■ WHAT IS EXPECTED
The lines to retype run from the one containing "Toggle the Bitwarden extension switch" through the end of the listing below. Reproduce them exactly, leaving out pictures.

■ SUPPLIED RECORDS
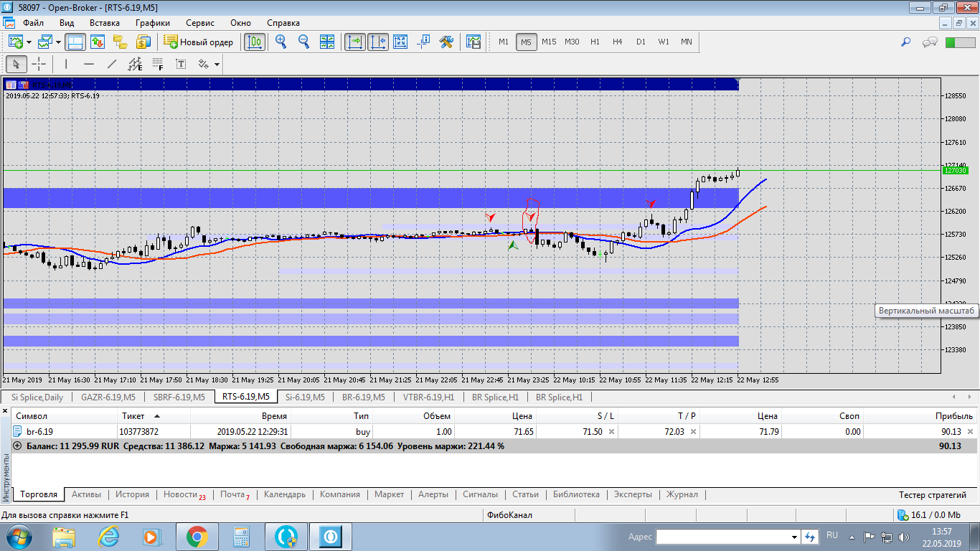Switch chart to H1 timeframe
Viewport: 980px width, 551px height.
(x=595, y=42)
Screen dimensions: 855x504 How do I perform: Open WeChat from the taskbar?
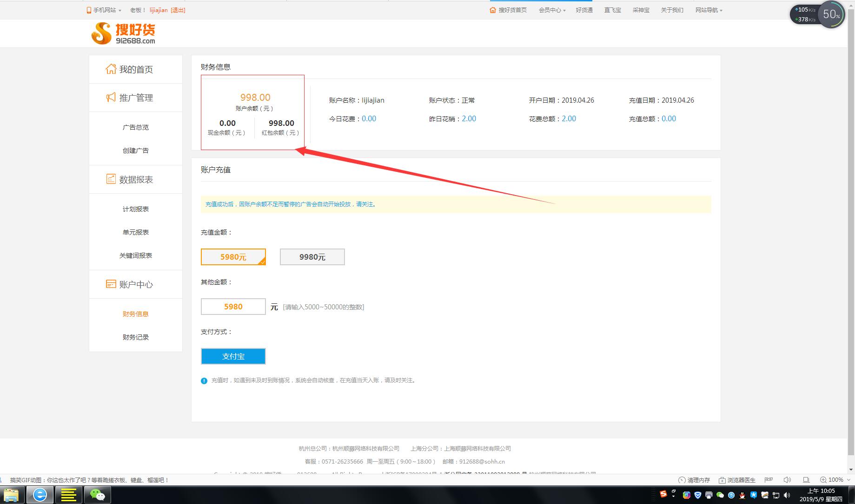click(97, 495)
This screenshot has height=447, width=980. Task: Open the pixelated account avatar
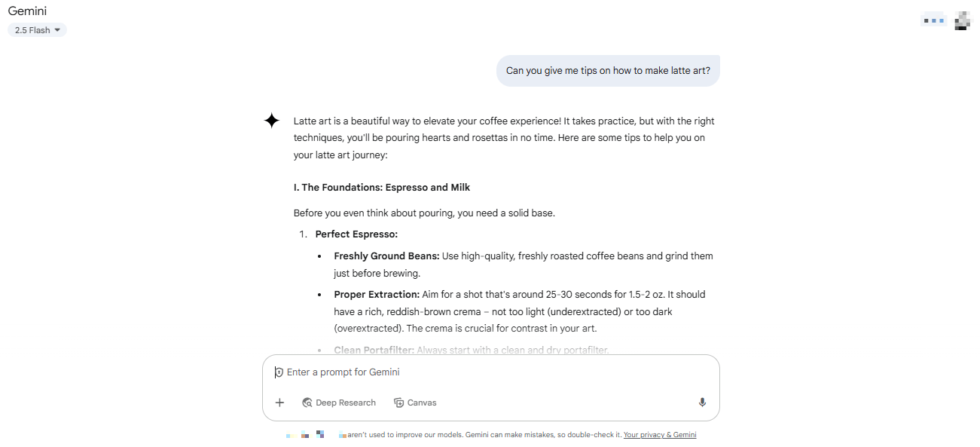pyautogui.click(x=962, y=21)
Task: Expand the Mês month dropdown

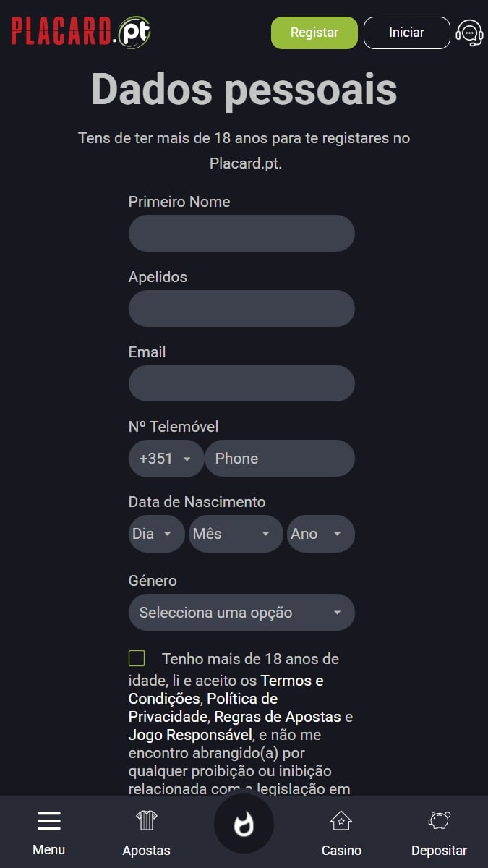Action: [x=235, y=534]
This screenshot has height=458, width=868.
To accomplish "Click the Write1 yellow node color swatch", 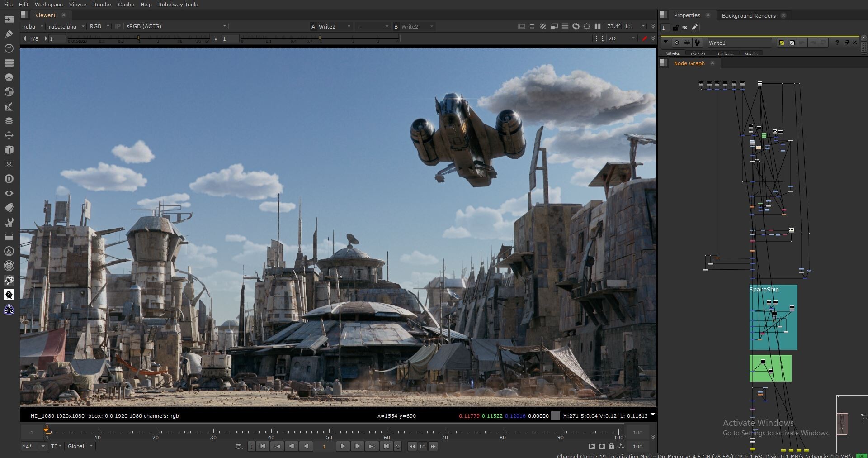I will tap(781, 43).
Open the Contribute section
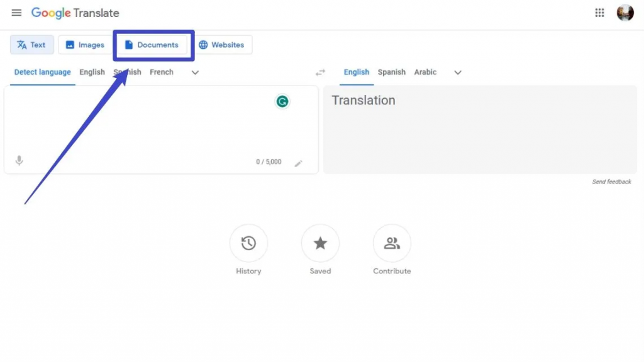The width and height of the screenshot is (644, 362). pyautogui.click(x=392, y=243)
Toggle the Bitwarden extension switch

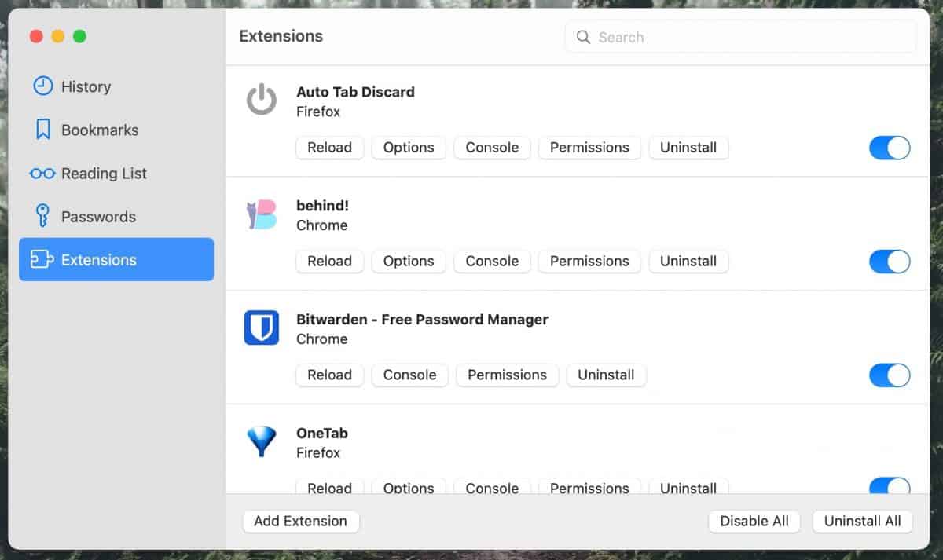[889, 375]
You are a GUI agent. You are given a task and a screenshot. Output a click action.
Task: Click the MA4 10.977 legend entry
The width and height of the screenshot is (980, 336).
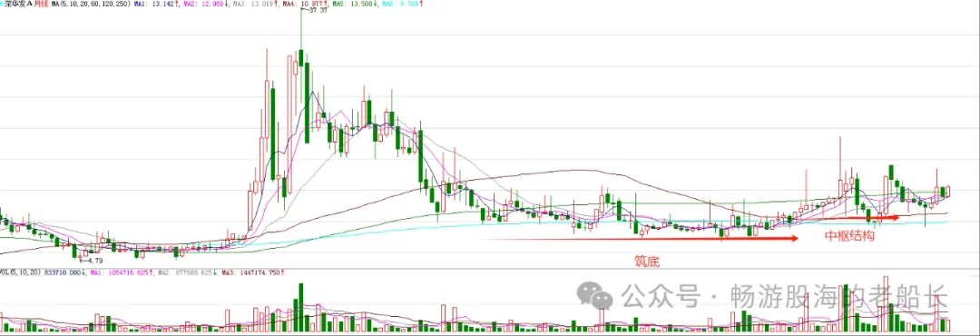click(x=304, y=4)
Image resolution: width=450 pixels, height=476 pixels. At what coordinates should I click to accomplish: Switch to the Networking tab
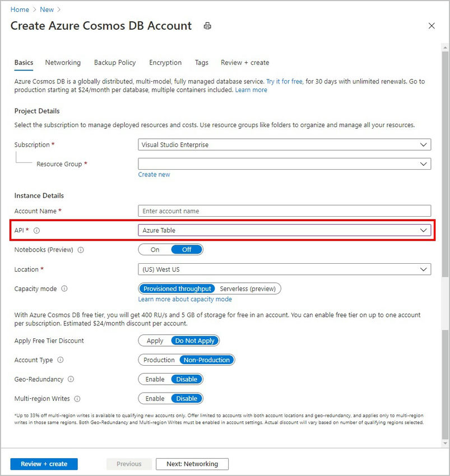point(63,63)
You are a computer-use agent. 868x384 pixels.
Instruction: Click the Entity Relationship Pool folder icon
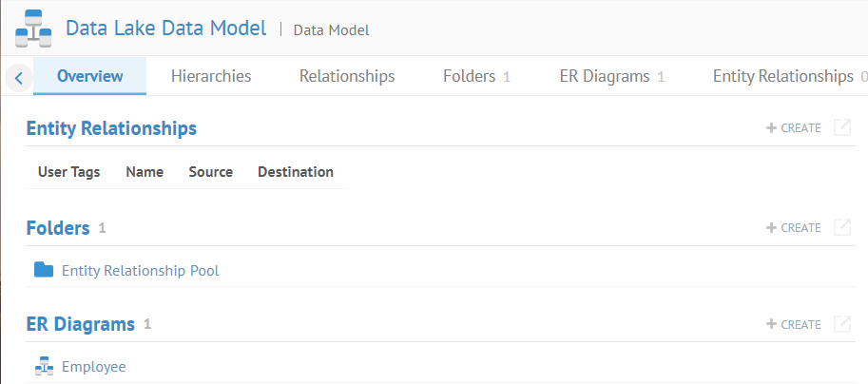44,270
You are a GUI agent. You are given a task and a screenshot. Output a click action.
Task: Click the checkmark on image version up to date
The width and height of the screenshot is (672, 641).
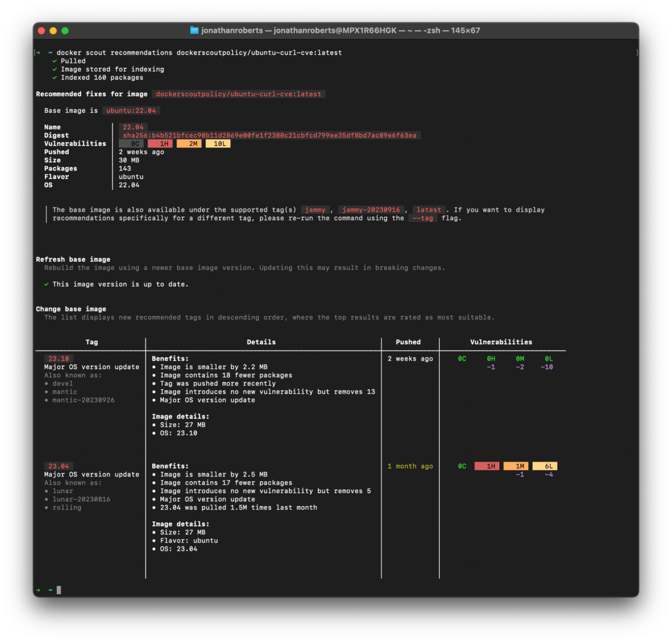[x=47, y=284]
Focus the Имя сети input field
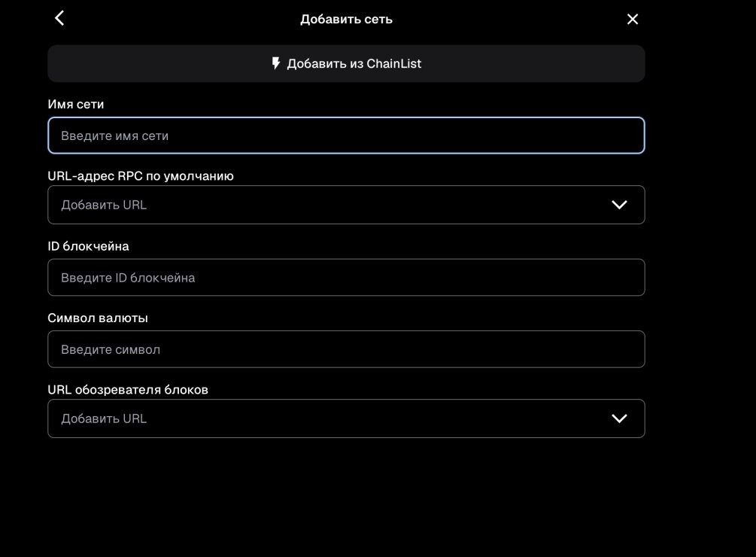Image resolution: width=756 pixels, height=557 pixels. point(346,135)
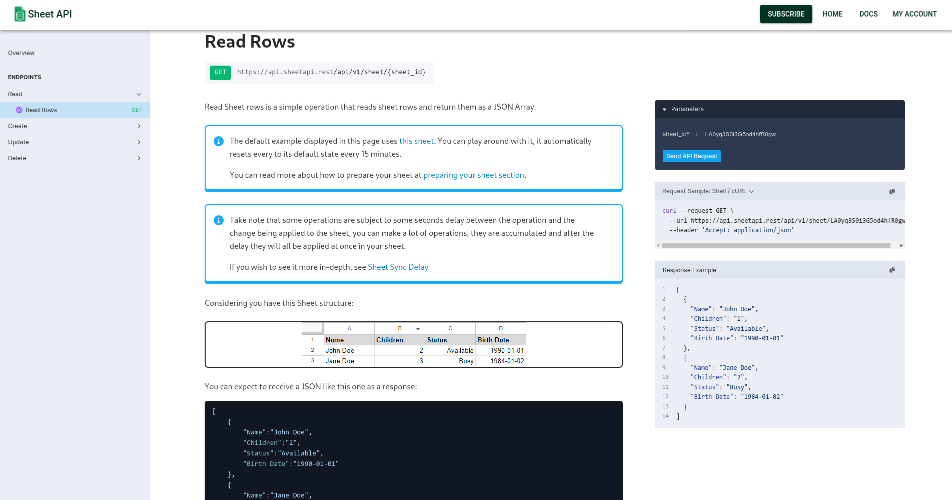Screen dimensions: 952x500
Task: Copy the response example code
Action: pyautogui.click(x=892, y=270)
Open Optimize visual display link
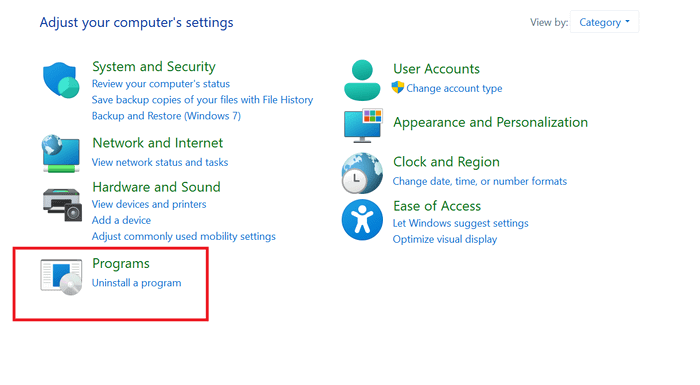Viewport: 700px width, 385px height. pos(445,239)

■ ANSWER TO THIS EXERCISE
Toggle the Bitwarden extension switch

[889, 375]
You are a GUI agent. You are given a task and a screenshot. Output a click action.
Task: Click the MA4 10.977 legend entry
The width and height of the screenshot is (980, 336).
click(x=304, y=4)
Image resolution: width=450 pixels, height=476 pixels. At what coordinates should I click to accomplish: Switch to the Networking tab
point(63,63)
You are a computer-use agent. 868x384 pixels.
Instruction: Click the Entity Relationship Pool folder icon
44,270
You are a GUI agent. You are given a task and a screenshot. Output a click action.
Task: Click the checkmark on image version up to date
The width and height of the screenshot is (672, 641).
[x=47, y=284]
Focus the Имя сети input field
Image resolution: width=756 pixels, height=557 pixels. point(346,135)
Screen dimensions: 952x500
Task: Copy the response example code
Action: pyautogui.click(x=892, y=270)
Open Optimize visual display link
Viewport: 700px width, 385px height. pos(445,239)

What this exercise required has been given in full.